All of the companies I’ve worked for in the last 20 years take two samples. The first is stored in case the second yields a positive. Then the first is retested with alternative methods. Believe me, the more expensive tests can’t be fooled.
Some smoke in this story though, employers are not nearly as desperate as they seem. They are however VERY selective.
If your 26 years old, college graduate, drug free and have at least 10 years experience in the given field, your golden.
“”OK, let me add, not everyone is a drunk.””
There’s more drunks out there that won’t admit to it than those that will.
The money, in all this, is with the companies that make and sell the Drug Testing Kits.
We should demand drug tests of any elected official.
And a psych eval for sociopathy.
Only one FReeper has brought up the issue of sneaking in someone else’s urine to the test.
I will add. There are companies that sell real, drug free urine. You warm it up, tape it to your groin or armpit, and you’re golden.
The thing is, they look for people walking funny or holding their arm in an odd manner, so it pays to practice in front of the mirror.
Not that I know anything about the concept.
Knowing this, I must assume these folks failing drug tests just aren’t making the necessary effort.

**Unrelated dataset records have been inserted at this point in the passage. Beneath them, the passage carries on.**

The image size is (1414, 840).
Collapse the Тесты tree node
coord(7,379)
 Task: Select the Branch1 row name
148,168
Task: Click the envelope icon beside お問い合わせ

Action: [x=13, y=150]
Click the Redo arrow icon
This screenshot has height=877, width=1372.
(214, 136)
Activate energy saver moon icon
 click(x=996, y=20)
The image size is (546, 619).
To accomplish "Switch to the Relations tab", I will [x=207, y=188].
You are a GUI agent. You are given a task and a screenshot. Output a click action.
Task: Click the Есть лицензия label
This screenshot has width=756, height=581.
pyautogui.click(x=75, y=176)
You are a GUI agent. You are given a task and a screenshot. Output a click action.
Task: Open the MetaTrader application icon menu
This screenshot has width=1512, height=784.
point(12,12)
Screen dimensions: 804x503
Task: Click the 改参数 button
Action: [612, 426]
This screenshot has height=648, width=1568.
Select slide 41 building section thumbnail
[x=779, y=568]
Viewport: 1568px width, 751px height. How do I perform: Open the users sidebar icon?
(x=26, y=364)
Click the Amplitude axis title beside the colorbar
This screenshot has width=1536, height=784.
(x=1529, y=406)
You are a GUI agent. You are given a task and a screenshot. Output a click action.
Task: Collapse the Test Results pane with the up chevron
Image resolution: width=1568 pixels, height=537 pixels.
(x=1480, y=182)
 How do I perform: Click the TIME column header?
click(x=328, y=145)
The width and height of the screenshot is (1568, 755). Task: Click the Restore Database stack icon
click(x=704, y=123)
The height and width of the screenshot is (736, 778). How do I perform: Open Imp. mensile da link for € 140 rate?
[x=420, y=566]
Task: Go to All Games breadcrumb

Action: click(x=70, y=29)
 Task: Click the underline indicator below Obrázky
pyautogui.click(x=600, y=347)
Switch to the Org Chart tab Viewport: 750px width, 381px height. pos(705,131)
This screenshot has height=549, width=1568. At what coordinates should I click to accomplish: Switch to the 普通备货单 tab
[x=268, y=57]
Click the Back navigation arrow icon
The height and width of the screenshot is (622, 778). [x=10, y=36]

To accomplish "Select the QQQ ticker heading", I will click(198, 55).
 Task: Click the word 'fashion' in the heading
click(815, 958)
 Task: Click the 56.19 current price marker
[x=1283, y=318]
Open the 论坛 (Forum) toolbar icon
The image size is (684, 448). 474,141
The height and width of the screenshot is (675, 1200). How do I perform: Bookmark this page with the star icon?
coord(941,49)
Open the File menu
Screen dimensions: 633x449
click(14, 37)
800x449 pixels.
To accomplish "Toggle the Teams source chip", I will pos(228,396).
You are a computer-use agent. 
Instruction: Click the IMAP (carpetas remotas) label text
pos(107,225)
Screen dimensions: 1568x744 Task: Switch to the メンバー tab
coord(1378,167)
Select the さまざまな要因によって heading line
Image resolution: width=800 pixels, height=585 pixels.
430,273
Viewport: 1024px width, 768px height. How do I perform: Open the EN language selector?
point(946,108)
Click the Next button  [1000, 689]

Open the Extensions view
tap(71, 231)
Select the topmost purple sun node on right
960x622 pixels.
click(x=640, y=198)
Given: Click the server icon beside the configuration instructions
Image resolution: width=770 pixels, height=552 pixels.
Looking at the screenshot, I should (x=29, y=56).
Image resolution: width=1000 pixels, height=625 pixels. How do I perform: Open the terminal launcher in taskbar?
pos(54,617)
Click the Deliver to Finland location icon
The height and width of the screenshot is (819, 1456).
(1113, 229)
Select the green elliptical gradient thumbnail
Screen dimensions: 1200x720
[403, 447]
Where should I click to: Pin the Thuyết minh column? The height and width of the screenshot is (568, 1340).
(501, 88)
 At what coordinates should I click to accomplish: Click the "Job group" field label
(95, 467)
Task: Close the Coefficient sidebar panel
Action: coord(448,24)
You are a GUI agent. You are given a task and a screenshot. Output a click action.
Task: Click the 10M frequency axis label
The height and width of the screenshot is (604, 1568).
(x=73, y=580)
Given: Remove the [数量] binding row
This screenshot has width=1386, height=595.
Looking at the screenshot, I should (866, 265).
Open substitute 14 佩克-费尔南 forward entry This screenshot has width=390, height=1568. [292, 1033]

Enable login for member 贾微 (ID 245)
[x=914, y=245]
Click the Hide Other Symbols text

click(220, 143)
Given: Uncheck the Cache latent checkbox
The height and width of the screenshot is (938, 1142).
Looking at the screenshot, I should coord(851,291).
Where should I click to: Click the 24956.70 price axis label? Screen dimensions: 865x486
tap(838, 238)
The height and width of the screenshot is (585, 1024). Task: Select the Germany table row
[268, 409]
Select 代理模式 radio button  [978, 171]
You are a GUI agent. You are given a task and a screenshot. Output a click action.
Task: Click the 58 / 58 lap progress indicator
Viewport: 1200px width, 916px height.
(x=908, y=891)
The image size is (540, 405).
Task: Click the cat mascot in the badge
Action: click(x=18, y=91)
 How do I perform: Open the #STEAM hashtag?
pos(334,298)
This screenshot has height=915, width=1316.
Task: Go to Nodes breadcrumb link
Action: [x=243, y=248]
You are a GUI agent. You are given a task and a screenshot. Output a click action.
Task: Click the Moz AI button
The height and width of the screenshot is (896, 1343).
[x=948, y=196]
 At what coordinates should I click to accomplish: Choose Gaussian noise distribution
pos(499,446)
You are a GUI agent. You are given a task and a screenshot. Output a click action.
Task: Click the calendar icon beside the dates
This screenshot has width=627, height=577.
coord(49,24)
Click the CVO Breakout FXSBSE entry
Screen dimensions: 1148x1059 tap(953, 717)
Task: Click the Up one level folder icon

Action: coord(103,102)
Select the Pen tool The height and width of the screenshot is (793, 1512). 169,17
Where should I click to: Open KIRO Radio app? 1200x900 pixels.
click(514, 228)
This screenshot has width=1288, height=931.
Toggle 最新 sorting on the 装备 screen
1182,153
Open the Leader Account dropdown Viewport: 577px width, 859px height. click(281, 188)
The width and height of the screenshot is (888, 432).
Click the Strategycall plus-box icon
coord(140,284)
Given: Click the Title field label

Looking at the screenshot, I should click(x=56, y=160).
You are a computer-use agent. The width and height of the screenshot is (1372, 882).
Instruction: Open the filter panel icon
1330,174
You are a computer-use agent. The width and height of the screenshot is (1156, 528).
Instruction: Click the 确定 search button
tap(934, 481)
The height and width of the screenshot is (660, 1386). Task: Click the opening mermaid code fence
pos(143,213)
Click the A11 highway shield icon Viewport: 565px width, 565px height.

I would not want an employee so mentally dull they couldn’t fake it.
A company I used to work for would very occasionally do a random drug test of existing employees. I was ‘selected’ for it, and wasn’t happy about it one little bit. The only drugs they’d be likely to find in me would be enough caffeine to kill a horse, but I was extremely concerned about the possibility of false positives. The way I see it, even if they retest you and find nothing, that false positive stays ‘on the record’ and can seriously impact promotions or have other consequences down the road.
I’ve decided that if it ever happens to me again, I’ll just whip it out and give them a ‘sample’ right there, as I’ve come to the point that I really am not interested in playing their games.
I understand. I’m just glad they don’t test for caffeine, I’d never work again. I gotta have my joe. I can’t imagine being hooked on a ‘real’ drug.
Sorry to inform you that I don't log on to FR breathlessy looking for your posts or point of view.